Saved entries

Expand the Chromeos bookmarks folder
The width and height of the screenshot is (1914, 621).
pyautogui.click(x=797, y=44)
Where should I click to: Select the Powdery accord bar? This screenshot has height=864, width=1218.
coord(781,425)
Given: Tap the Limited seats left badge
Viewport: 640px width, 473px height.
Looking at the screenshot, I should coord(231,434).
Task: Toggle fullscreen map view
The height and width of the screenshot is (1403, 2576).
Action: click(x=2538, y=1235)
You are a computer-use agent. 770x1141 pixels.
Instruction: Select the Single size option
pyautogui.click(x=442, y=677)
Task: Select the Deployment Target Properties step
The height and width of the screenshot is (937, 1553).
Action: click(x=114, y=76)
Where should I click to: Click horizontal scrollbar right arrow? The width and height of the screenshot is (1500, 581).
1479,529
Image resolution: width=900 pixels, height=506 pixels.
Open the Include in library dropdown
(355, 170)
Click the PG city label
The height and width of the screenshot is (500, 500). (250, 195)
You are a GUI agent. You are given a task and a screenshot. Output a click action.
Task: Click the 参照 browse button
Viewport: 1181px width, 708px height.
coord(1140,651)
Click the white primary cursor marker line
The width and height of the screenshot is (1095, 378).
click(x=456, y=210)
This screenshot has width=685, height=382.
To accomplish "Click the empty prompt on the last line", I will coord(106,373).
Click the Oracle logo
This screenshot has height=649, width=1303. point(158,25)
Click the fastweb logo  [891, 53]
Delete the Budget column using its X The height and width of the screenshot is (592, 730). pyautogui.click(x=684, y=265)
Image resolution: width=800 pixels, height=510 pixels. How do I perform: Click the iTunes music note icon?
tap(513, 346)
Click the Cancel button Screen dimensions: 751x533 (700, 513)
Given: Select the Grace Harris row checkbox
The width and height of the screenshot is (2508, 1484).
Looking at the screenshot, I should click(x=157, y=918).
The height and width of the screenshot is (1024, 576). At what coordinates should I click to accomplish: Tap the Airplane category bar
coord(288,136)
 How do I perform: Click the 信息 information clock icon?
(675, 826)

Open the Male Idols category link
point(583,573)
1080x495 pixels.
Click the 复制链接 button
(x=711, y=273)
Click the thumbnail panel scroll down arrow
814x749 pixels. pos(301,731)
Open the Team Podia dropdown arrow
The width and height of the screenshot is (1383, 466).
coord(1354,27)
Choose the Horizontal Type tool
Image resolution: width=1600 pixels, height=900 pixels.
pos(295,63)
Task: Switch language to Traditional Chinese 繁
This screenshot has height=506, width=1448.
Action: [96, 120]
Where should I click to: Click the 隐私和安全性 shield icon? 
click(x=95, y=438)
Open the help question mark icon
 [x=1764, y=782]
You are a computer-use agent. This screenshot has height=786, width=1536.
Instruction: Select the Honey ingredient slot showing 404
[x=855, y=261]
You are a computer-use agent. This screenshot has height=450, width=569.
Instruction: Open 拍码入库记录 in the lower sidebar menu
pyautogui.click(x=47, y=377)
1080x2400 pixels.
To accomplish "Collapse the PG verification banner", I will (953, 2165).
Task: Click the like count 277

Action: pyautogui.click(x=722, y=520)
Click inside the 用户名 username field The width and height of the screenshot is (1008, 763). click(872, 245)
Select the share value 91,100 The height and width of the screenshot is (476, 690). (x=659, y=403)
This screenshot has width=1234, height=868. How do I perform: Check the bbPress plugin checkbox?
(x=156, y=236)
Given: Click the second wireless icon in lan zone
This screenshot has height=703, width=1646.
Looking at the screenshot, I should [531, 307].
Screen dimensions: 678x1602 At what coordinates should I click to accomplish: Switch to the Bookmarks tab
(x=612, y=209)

**What the exercise asks:** Copy every record exactly, with nothing added or dropped.

**Answer section:**
Expand the Chromeos bookmarks folder
The width and height of the screenshot is (1914, 621).
pyautogui.click(x=797, y=44)
Where should I click to: Select the Powdery accord bar? This screenshot has height=864, width=1218.
coord(781,425)
Given: Tap the Limited seats left badge
Viewport: 640px width, 473px height.
Looking at the screenshot, I should coord(231,434).
Task: Toggle fullscreen map view
The height and width of the screenshot is (1403, 2576).
Action: click(x=2538, y=1235)
You are a computer-use agent. 770x1141 pixels.
Instruction: Select the Single size option
pyautogui.click(x=442, y=677)
Task: Select the Deployment Target Properties step
The height and width of the screenshot is (937, 1553).
Action: click(x=114, y=76)
Where should I click to: Click horizontal scrollbar right arrow? The width and height of the screenshot is (1500, 581).
1479,529
Image resolution: width=900 pixels, height=506 pixels.
Open the Include in library dropdown
(355, 170)
Click the PG city label
The height and width of the screenshot is (500, 500). (250, 195)
You are a GUI agent. You are given a task and a screenshot. Output a click action.
Task: Click the 参照 browse button
Viewport: 1181px width, 708px height.
coord(1140,651)
Click the white primary cursor marker line
The width and height of the screenshot is (1095, 378).
click(x=456, y=210)
This screenshot has width=685, height=382.
To accomplish "Click the empty prompt on the last line", I will coord(106,373).
Click the Oracle logo
This screenshot has height=649, width=1303. point(158,25)
Click the fastweb logo  [891, 53]
Delete the Budget column using its X The height and width of the screenshot is (592, 730). pyautogui.click(x=684, y=265)
Image resolution: width=800 pixels, height=510 pixels. How do I perform: Click the iTunes music note icon?
tap(513, 346)
Click the Cancel button Screen dimensions: 751x533 (700, 513)
Given: Select the Grace Harris row checkbox
The width and height of the screenshot is (2508, 1484).
Looking at the screenshot, I should click(x=157, y=918).
The height and width of the screenshot is (1024, 576). At what coordinates should I click to accomplish: Tap the Airplane category bar
coord(288,136)
 How do I perform: Click the 信息 information clock icon?
(675, 826)

Open the Male Idols category link
point(583,573)
1080x495 pixels.
Click the 复制链接 button
(x=711, y=273)
Click the thumbnail panel scroll down arrow
814x749 pixels. pos(301,731)
Open the Team Podia dropdown arrow
The width and height of the screenshot is (1383, 466).
coord(1354,27)
Choose the Horizontal Type tool
Image resolution: width=1600 pixels, height=900 pixels.
pos(295,63)
Task: Switch language to Traditional Chinese 繁
This screenshot has height=506, width=1448.
Action: [96, 120]
Where should I click to: Click the 隐私和安全性 shield icon? 
click(x=95, y=438)
Open the help question mark icon
 [x=1764, y=782]
You are a computer-use agent. This screenshot has height=786, width=1536.
Instruction: Select the Honey ingredient slot showing 404
[x=855, y=261]
You are a computer-use agent. This screenshot has height=450, width=569.
Instruction: Open 拍码入库记录 in the lower sidebar menu
pyautogui.click(x=47, y=377)
1080x2400 pixels.
To accomplish "Collapse the PG verification banner", I will (953, 2165).
Task: Click the like count 277

Action: pyautogui.click(x=722, y=520)
Click inside the 用户名 username field The width and height of the screenshot is (1008, 763). click(872, 245)
Select the share value 91,100 The height and width of the screenshot is (476, 690). (x=659, y=403)
This screenshot has width=1234, height=868. How do I perform: Check the bbPress plugin checkbox?
(x=156, y=236)
Given: Click the second wireless icon in lan zone
This screenshot has height=703, width=1646.
Looking at the screenshot, I should [531, 307].
Screen dimensions: 678x1602 At what coordinates should I click to accomplish: Switch to the Bookmarks tab
(x=612, y=209)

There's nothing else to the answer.